Здесь, перед столом, на котором лежали большие желтого цвета деревянные счеты, пачки разных бумаг и связка баранок, вместе с недопитым стаканом чаю, на плетеном «выборгского изделия» кресле сидел крепкий, широкоплечий старик. Одет он был в тонкого сукна русского покроя чуйку, ситцевую рубаху с косым воротом, плотно застегнутую на толстой, обросшей седыми, сильными волосами шее; седая подстриженная борода, седые густые усы, густая шапка в скобку подстриженных седых волос, все это, вместе с проницательным взором и большим выразительным лбом, производило впечатление чего-то действительно крепкого, коренастого, напоминало о старческой силе и прочности столетнего дуба.
Таково было первое впечатление, когда я только что вошел в светелку; старик сидел полуоборотом к двери и, освещенный двумя свечами, стоявшими на столе, ярко очерчивался в типических чертах лица и головы. Но когда он увидал меня и пожелал приветствовать, то в нем тотчас же сказались старческие годы.
Приподнявшись на кресле и опираясь о его ручки обеими руками, он с трудом мог разогнуть колени и сказал:
— Уж извините!.. Ноги-то начали баловаться… не держут! Все больше сидишь…
И тотчас сел опять в кресло. Приказав провожавшему меня мужику сказать внизу, то есть там, где жил его сын, центральный агент, чтобы нам дали чаю, он извинился еще раз в том, что ноги (обутые в мягкие сапоги) не дали ему возможности быть вежливым так, как бы следовало.

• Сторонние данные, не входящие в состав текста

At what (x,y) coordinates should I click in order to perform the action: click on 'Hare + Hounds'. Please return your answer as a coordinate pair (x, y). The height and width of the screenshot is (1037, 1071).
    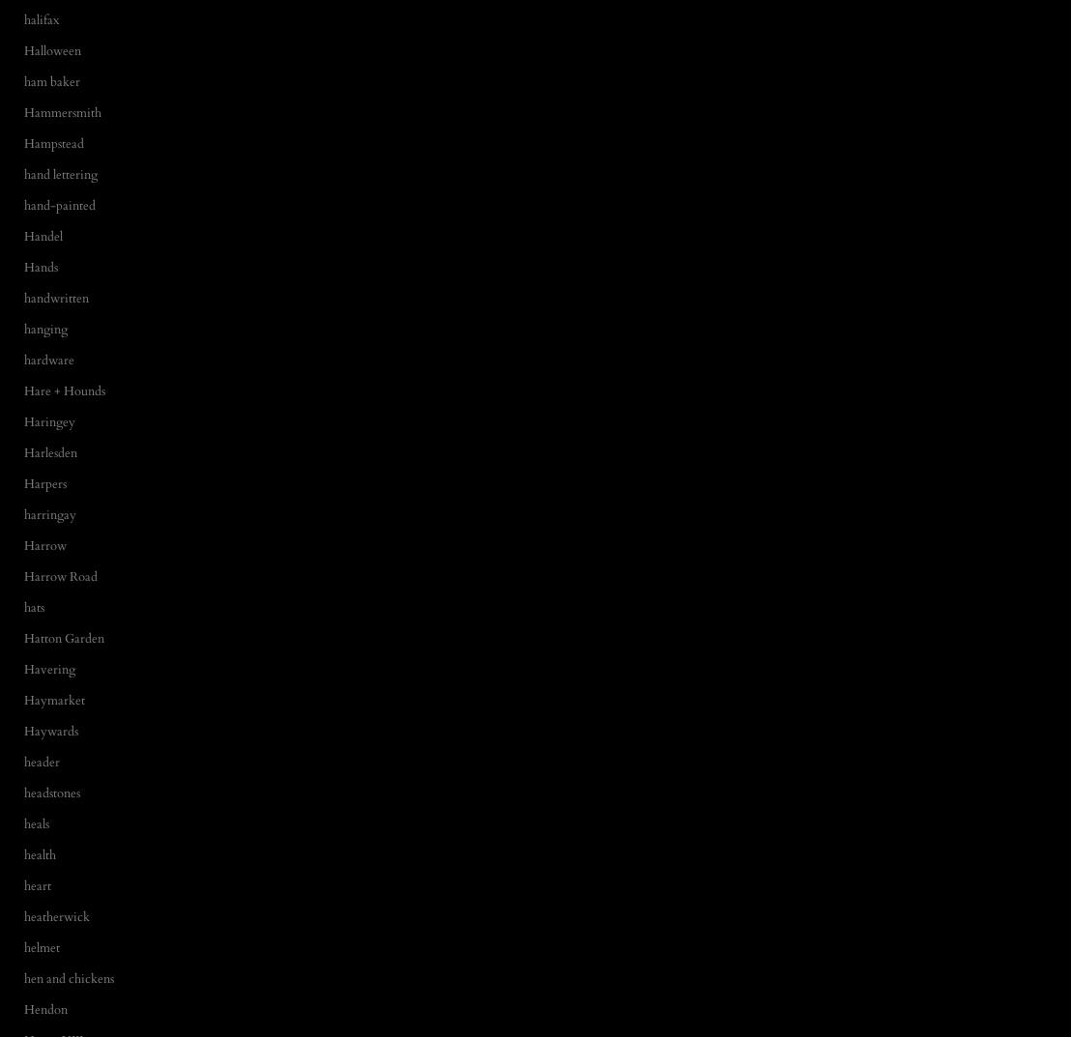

Подвигавшись и посуетившись на кресле и что-то пошуршав бумагами на столе, он, наконец, успокоился, сложил руки на груди и, устремив на меня свой пристальный, проницательный взгляд, не только нелюбезно, но даже с некоторою строгостью в голосе сказал:
— Так как же, господин сочинитель, будет у нас с вами насчет, например, России-то?
Я не понял этого вопроса и в недоумении спросил: — То есть, что же собственно?
— Да ведь растащили нацию-то! — не строго, а уже грозно воскликнул он. — Как-никак, а кажется, что промотали землю-то, да и народ-то порасшвыряли, как гнилую солому… Ведь что же это такое? Возможно ли так-то? Как же это так, милостивый государь?..
Я не успел, как говорится, открыть рта, как старик вновь заговорил до того взволнованно, причем волнение как-то так неожиданно, мгновенно и сильно овладело им, что я не только изумился, а даже испугался немного.
— Да позвольте! — вдруг воскликнул он, хватаясь за голову и тотчас же гневно ударяя по столу обеими руками, — ведь бог! бог ведь есть-с!.. Ведь… да что же это такое? Какому же богу идет это служение? Из-за чего? Что такое нужно? Деньги? Так разве так деньги-то добывают? Ведь все расточено, все брошено, все без внимания! Что же это? Где ум человеческий? Господин писатель! И где ж предел, конец, надежда? Господин сочинитель, я спрашиваю вас, — где окончание этому расточению душ человеческих? За что, кому нужна эта гибель, — а ей ведь конца не видно! Что же в сердце-то есть, если ничего, кроме гибели, не изобретено?
Лицо старика и в особенности глаза налились кровью, пот выступил у него на огромном лбу; он трясся всем телом и как-то шипел, ломая пальцы рук, когда произносил такие слова, как «господин сочинитель, я вас спрашиваю!» или «душа! душа ведь это человеческая».